1. ## points on axis

i've been set the question:

find the coordinates of the point on the y-axis which is equidistant from points A and D. point A is (0, 4) and D is (10, 6). i'm not sure how to go about figuring that one out. if any one could show me a step by step way of doing that, it would be appreciated.

thanks, Mark

2. Originally Posted by mark
i've been set the question:

find the coordinates of the point on the y-axis which is equidistant from points A and D. point A is (0, 4) and D is (10, 6). i'm not sure how to go about figuring that one out. if any one could show me a step by step way of doing that, it would be appreciated.

thanks, Mark
Mods please delete this post - I realised how dumb my answer was after I posted it...

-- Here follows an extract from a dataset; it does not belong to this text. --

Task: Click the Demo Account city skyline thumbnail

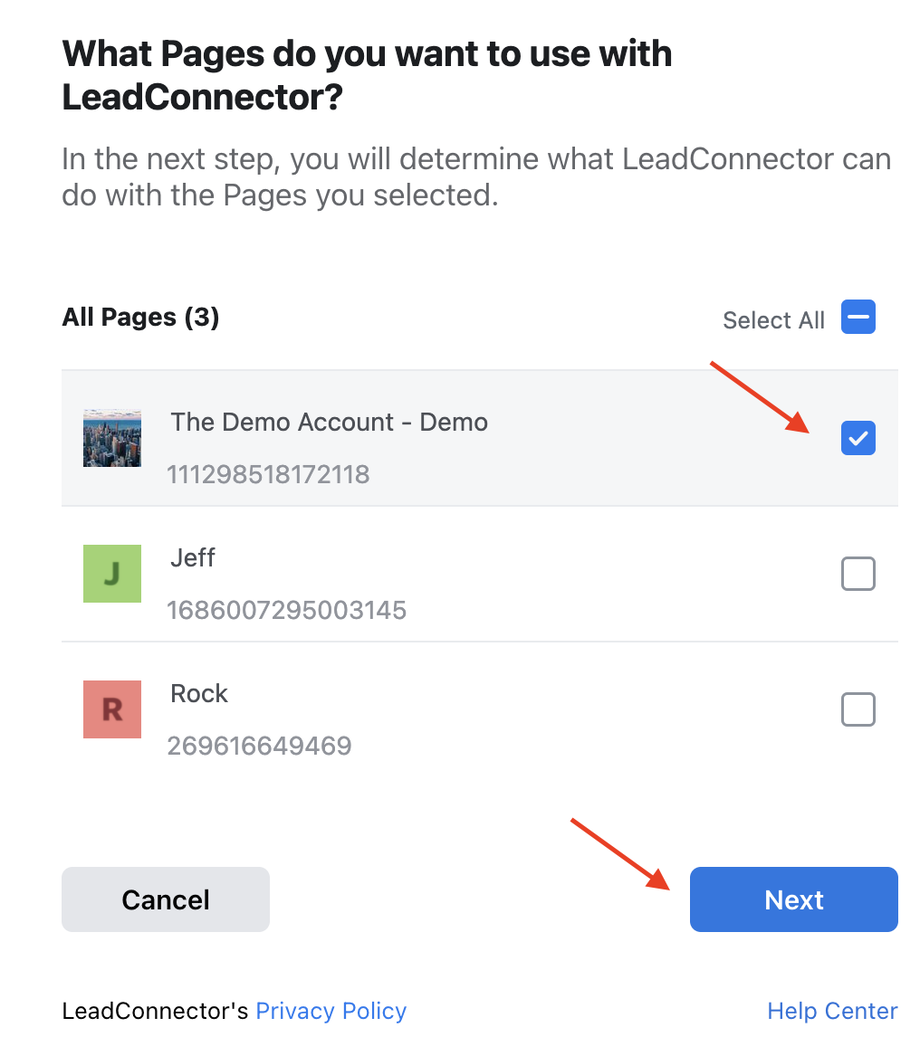Action: (112, 438)
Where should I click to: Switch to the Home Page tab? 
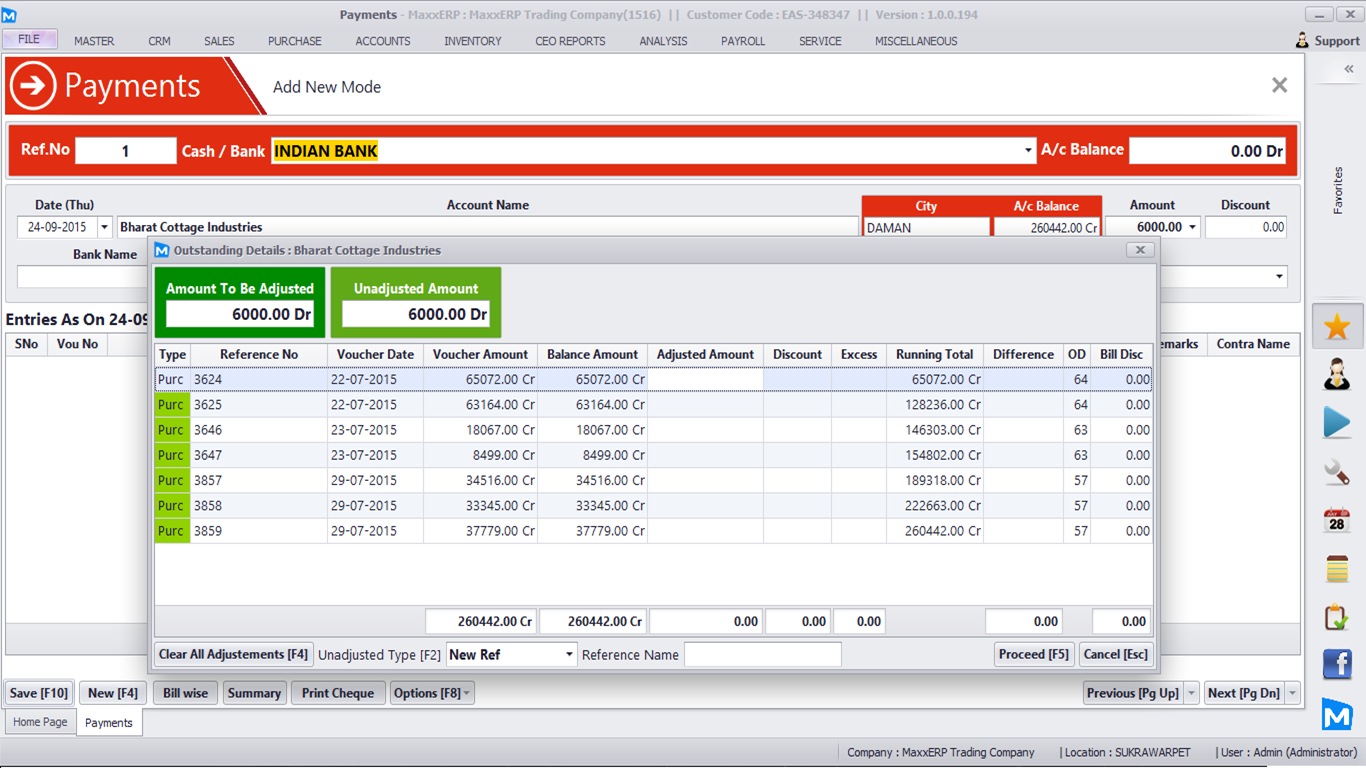(40, 722)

3. do you mean add them together and divide by 2? because i'd only get 5. and thats not the answer given in the book. the answer is (0, 30) so i don't know how to get that

4. Originally Posted by mark
i've been set the question:

find the coordinates of the point on the y-axis which is equidistant from points A and D. point A is (0, 4) and D is (10, 6). i'm not sure how to go about figuring that one out. if any one could show me a step by step way of doing that, it would be appreciated.

thanks, Mark
The locus of all points equidistant to two fixed points is the perpendicular bisector of the distance between the two fixed ponts.

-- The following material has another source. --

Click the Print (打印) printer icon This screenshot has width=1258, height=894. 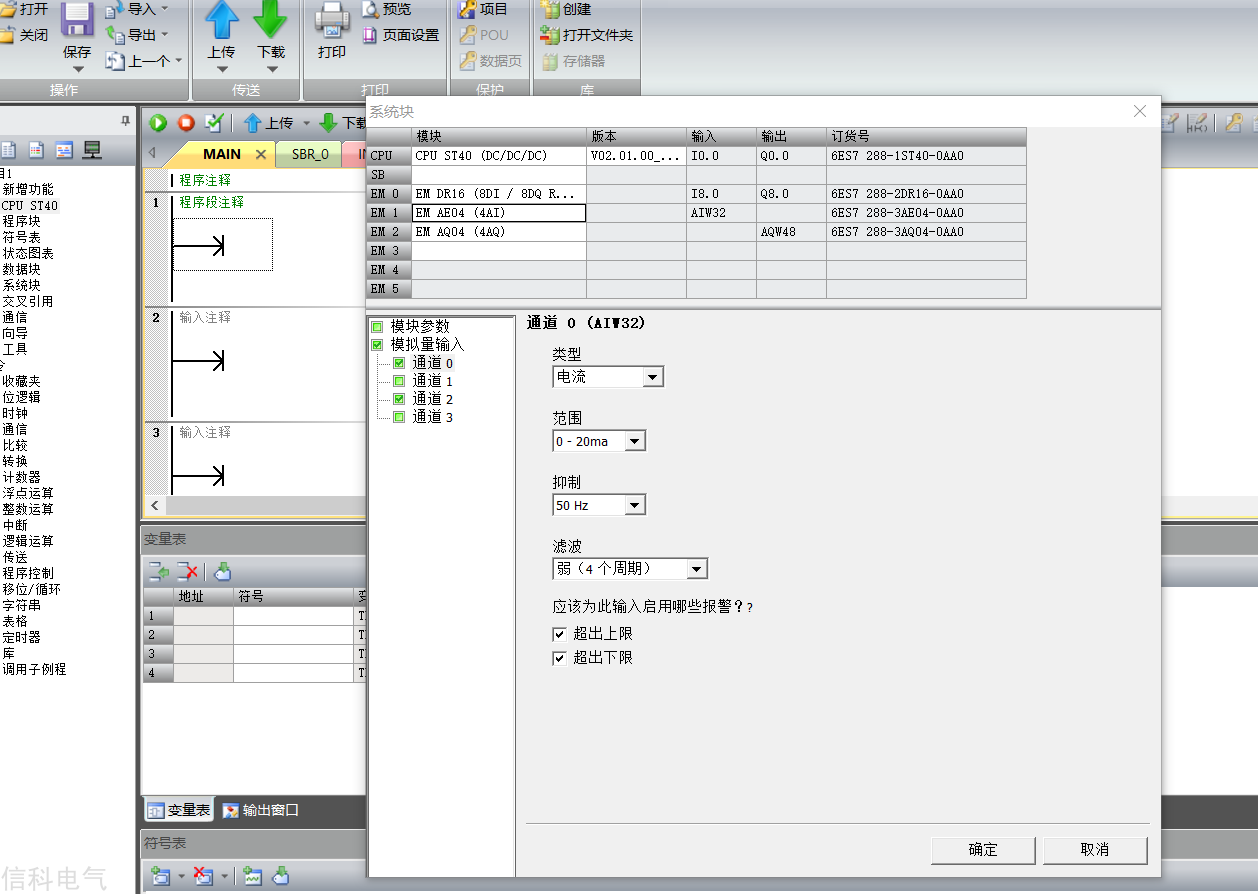(332, 20)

I've attached a rough sketch of the situation. You have to perform the following steps:

1. Coordinates of the midpoint of AD.
2. Slope of AD
3. Perpendicular slope of AD
4. Equation of the line passing through the midpoint perpendicular to AD
5. Point of intersection of this line and the y-axis

5. thanks earboth, that was a good explanation

6. Originally Posted by mark
i've been set the question:

find the coordinates of the point on the y-axis which is equidistant from points A and D. point A is (0, 4) and D is (10, 6). i'm not sure how to go about figuring that one out. if any one could show me a step by step way of doing that, it would be appreciated.

thanks, Mark
Since the point you are looking for is on the y-axis it must be (0, y) for some number y. The distance from (0, y) to (0, 4) is |y- 4|. The distance from (0, y) to (10, 6) is $\sqrt{10^2+ (y- 6)^2}$. Since the point is equidistant from (0, 4) and (10, 6) we must have $|y- 4|= \sqrt{100+ (y- 6)^2}$.

Square both sides to get $(y- 4)^2= 100+ (y- 6)^2$, That is the same as $y^2- 8y+ 16= 100+ y^2- 12y+ 36$. Now the " $y^2$" terms cancel and you have an easy linear equation to solve for y.

I must say that, while earboth's method is correct, his graph is way off. It appears to give about (0, 17) as the solution and that is far from correct.